Author(s): Dorothy B. Hughes
Espionage, adventure and a hard-boiled heroine not to be trifled with - this classic noir will have you gripped from start to finish. Julie Guilles is in trouble. She's fled her home in Occupied France for a seedy neighbourhood in New York and has been laying low - but not low enough. Because now she has the Gestapo, the FBI and her shady Uncle, the Duc de Guille, all on her tail, and her options are running out. Whispers of the Blackbirder reach her - a sinister figure who, for the right price, can promise safe passage across the border to New Mexico.

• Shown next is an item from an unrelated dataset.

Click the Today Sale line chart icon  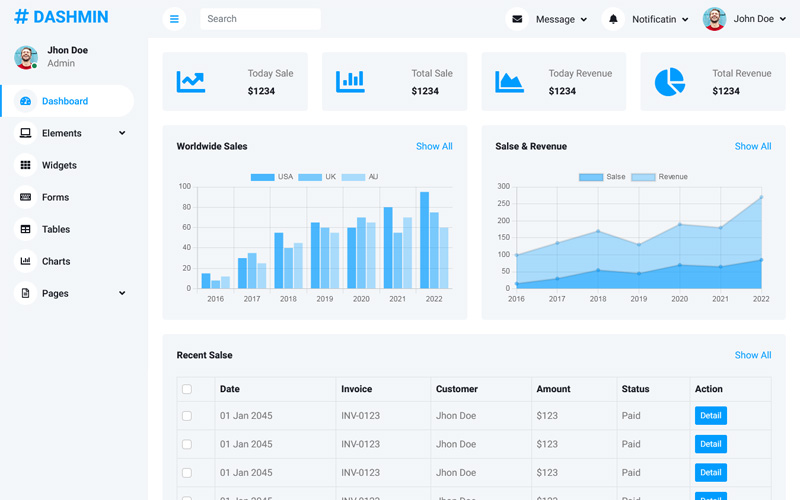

Finding the Blackbirder is her only chance of escape - but what if the Blackbirder doesn't want to be found? "Dorothy B Hughes ranks with Raymond Chandler and Patricia Highsmith as a master of mid-century noir." (New York Review of Books).

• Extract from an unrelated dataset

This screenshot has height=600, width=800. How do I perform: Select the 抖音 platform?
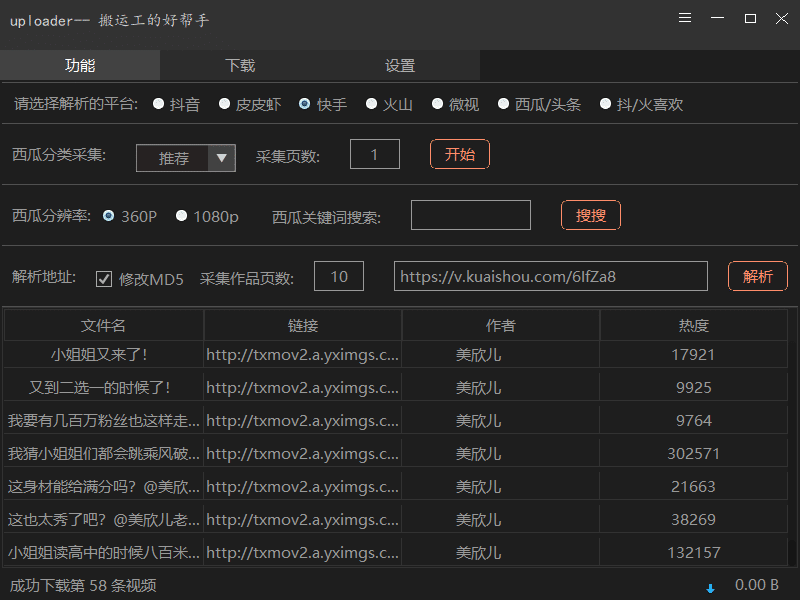click(158, 102)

Espionage, adventure and a hard-boiled heroine not to be trifled with - this classic noir will have you gripped from start to finish
Dorothy B. Hughes (1904-93) was born in Kansas City, Missouri, and lived most of her life in New Mexico. A journalist and a poet, she began publishing hard-boiled crime novels in 1940, three of which were made into successful films: The Fallen Sparrow (1943), Ride the Pink Horse (1947) and In a Lonely Place (1950). In her later years, Hughes reviewed crime novels for the LA Times, the New York Herald Tribune and other papers. She was named a Grand Master by the Mystery Writers of America.